Korean-American writer shares Pulitzer for local reporting


Korean-American writer John J. Kim, whose photo is shown on the left, Mark Konkol and Frank Main of the Chicago Sun-Times received the award in the local reporting category for their documentation of crime-ridden Chicago neighborhoods. The Pulitzer Board
gave awards on Monday.
/ AP-Yonhap
A Korean-American writer was among awardees of the 2011 Pulitzer Awards announced Monday.

John J. Kim of The Chicago Sun-Times received the award in the local reporting category for their documentation of crime-ridden Chicago neighborhoods. He shared the prize with staff writers Mark Konkol and Frank Main.

The Pulitzer Board gave awards in 13 out of 14 categories for journalism and in seven categories for the arts. The results were announced Monday in New York.
The Los Angeles Times won a Pulitzer Prize for public service for revealing that politicians in a small, working-class California city were paying themselves exorbitant salaries. But for the first time in the Pulitzers' 95-year history, no award was given in the category of breaking news ― the bread-and-butter of daily journalism.
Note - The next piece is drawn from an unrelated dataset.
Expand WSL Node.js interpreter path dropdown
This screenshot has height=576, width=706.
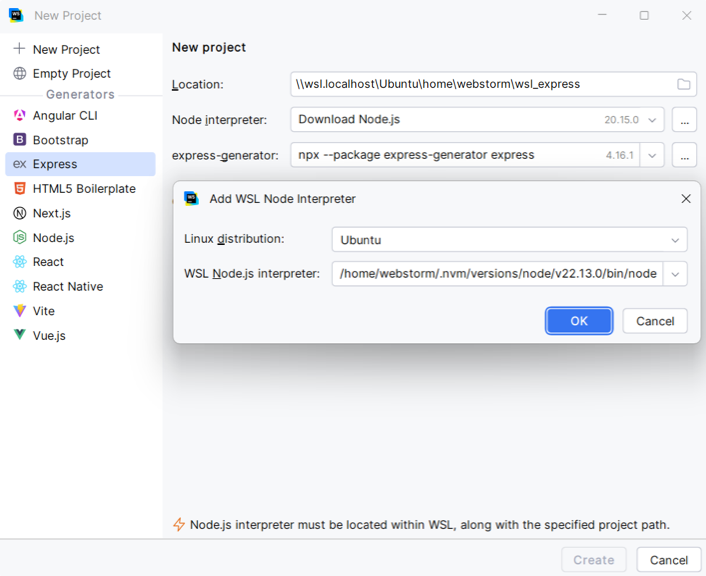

Chicago native Jennifer Egan's novel ``A Visit From the Goon Squad'' won the prize for fiction, honored for its ``big-hearted curiosity about cultural change at warp speed.''

Bruce Norris won the drama prize for ``Clybourne Park,'' which imagines what might have happened to the family that moved out of the house in the fictitious Chicago neighborhood where Lorraine Hansberry's Younger clan is headed by the end of her 1959 play ``A Raisin in the Sun.''

The Pulitzer for history as awarded to ``The Fiery Trial: Abraham Lincoln and American Slavery'' by Eric Foner, while the biography prize went to ``Washington: A Life,'' by Ron Chernow, ``a sweeping, authoritative portrait'' of George Washington. Kay Ryan's ``The Best of It: New and Selected Poems'' won the poetry prize.

In other journalism awards, the nonprofit ProPublica won its first outright Pulitzer for national reporting. Reporters Jesse Eisinger and Jake Bernstein were cited for exposing questionable Wall Street practices that contributed to the economic meltdown. The judges cited their use of digital media to help explain the complex subject.